Rarely is this better illustrated than in the case of the Shroud of Turin. It’s not possible to explain all the evidence for the shroud here in a single blog; there are books, professional papers, and websites devoted to doing just that. Of course, Catholics are not bound to believe that the Shroud of Turin is authentic; it is not a requirement of the Catholic Faith. Much of our reason to accept the shroud as the burial cloth of Jesus is founded not on faith, but on physical evidence.
But the disbeliever is unmoved by this evidence. More than that, disbelievers have produced a considerable amount of literature dedicated to the idea that the Shroud of Turin is a hoax. But it doesn’t stop with the Shroud of Turin. Every Eucharistic miracle, including the heart tissue of Lanciano, must also be dismissed. Every healing at Lourdes must be dismissed. The tilma of Guadalupe must be dismissed. The miracle of the sun at Fatima must be dismissed.
But miracles are only the beginning. To deny God’s existence, Saint Thomas Aquinas’ five proofs for God’s existence must be dismissed. In fact, in large measure, metaphysics must be dismissed. As Parmenides, as well as Rodgers and Hammerstein, observed, “Nothing comes from nothing.”
When it comes to the subject of the Shroud of Turin, rather than asking where the shroud came from, perhaps we should ask a prior question: Where did Turin come from? Or even more fundamentally: Where did matter come from?
But with all the matter, the miracles, and metaphysics, the disbeliever does not reach a preponderance of evidence, much less go beyond a reasonable doubt.
At some point, we can reasonably wonder if one’s wholesale dismissal is a rejection of divine things or is, instead, a rejection of what one’s acceptance of divine things might mean for him. As so many have observed in so many ways: if one accepts the Resurrection, he might also feel compelled to follow the moral teachings of He Who rose from the dead. Because one thing is sure: everything rests on the fact of, and the belief in, the Resurrection. Perhaps many people are unwilling to accept the Resurrection for that reason.

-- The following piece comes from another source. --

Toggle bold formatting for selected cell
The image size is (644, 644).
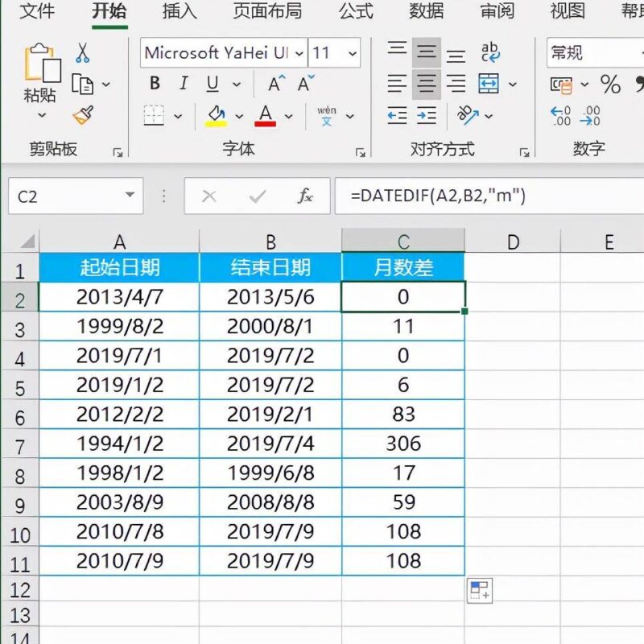click(153, 83)
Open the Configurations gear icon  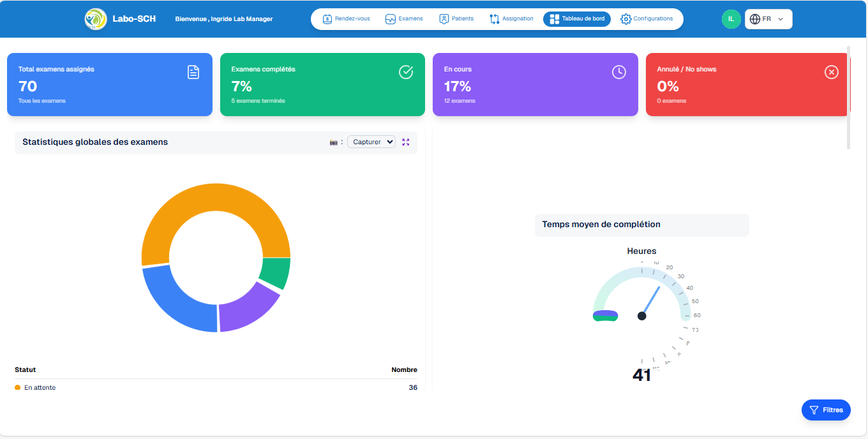point(626,19)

And so, they make jokes about Our Lord, laugh about Christianity, and snicker at us Christians.
But perhaps their laughing amounts to what is sometimes called “whistling past a graveyard.” When a person is inwardly troubled or frightened, he “whistles” in order to create the illusion that he is not troubled or frightened at all. Maybe he’s trying to convince himself, maybe he’s trying to convince others, maybe both. Hence, if a person is scared at the thought of passing a graveyard and its occupants, he whistles to hide his fear. So why does a person become so apprehensive when it comes to miracles—and most of all, to the Resurrection? Because his fear is that Jesus did rise. His only choice is to whistle past the tomb of Christ—not because it is occupied, but because it isn’t.